▶ Input records:
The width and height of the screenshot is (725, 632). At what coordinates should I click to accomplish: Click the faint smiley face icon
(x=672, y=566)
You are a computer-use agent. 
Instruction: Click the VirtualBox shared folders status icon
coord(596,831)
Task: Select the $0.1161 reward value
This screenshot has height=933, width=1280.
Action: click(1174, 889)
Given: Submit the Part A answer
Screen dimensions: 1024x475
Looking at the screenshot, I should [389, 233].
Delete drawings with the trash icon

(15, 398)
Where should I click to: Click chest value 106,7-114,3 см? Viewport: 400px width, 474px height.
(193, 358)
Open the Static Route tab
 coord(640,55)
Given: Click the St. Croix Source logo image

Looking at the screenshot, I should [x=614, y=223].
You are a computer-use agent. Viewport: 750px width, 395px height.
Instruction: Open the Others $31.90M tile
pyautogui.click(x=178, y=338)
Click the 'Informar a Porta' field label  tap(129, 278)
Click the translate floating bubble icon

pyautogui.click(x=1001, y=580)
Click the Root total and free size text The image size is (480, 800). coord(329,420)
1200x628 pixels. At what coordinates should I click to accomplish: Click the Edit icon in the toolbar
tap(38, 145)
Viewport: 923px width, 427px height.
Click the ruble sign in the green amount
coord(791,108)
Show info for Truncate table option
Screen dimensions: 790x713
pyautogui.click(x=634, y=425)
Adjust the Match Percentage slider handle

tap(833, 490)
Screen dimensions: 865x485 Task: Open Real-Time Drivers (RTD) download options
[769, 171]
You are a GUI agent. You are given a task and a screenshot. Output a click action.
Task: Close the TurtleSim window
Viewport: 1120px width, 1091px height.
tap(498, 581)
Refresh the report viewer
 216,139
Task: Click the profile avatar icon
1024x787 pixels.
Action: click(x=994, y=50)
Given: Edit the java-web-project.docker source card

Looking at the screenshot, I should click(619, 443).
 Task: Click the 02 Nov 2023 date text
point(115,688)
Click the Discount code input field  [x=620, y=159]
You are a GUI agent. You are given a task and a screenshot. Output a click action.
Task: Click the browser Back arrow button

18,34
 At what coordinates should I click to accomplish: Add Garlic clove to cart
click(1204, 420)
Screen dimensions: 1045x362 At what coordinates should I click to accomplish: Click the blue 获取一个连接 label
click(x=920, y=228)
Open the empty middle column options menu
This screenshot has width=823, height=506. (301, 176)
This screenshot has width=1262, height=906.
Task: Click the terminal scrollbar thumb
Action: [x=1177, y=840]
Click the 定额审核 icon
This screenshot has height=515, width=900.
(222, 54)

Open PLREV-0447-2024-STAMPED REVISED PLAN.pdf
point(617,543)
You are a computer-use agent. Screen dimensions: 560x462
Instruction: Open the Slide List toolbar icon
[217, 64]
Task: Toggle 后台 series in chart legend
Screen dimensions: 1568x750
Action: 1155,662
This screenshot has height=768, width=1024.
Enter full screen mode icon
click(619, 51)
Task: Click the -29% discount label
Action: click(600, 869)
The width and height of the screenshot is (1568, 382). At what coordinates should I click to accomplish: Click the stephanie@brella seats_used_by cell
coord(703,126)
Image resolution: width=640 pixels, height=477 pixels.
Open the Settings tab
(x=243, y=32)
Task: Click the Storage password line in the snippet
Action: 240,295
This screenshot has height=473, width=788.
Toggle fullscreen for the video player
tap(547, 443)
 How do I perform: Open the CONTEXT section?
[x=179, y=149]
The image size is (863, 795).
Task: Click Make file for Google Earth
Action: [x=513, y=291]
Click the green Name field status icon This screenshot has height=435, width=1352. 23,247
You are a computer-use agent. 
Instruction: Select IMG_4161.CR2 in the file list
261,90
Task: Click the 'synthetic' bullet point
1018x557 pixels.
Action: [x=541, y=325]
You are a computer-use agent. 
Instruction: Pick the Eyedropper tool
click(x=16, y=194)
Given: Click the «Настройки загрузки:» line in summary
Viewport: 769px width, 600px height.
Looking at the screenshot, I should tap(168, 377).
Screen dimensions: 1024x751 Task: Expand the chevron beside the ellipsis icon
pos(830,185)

▶ Brief: What you copy should begin at the line with "How do I perform: Open the CONTEXT section?" and end at the final line of the listing, each line exactly as it is.

▶ Problem solution:
 How do I perform: Open the CONTEXT section?
[x=179, y=149]
The image size is (863, 795).
Task: Click Make file for Google Earth
Action: [x=513, y=291]
Click the green Name field status icon This screenshot has height=435, width=1352. 23,247
You are a computer-use agent. 
Instruction: Select IMG_4161.CR2 in the file list
261,90
Task: Click the 'synthetic' bullet point
1018x557 pixels.
Action: [x=541, y=325]
You are a computer-use agent. 
Instruction: Pick the Eyedropper tool
click(x=16, y=194)
Given: Click the «Настройки загрузки:» line in summary
Viewport: 769px width, 600px height.
Looking at the screenshot, I should tap(168, 377).
Screen dimensions: 1024x751 Task: Expand the chevron beside the ellipsis icon
pos(830,185)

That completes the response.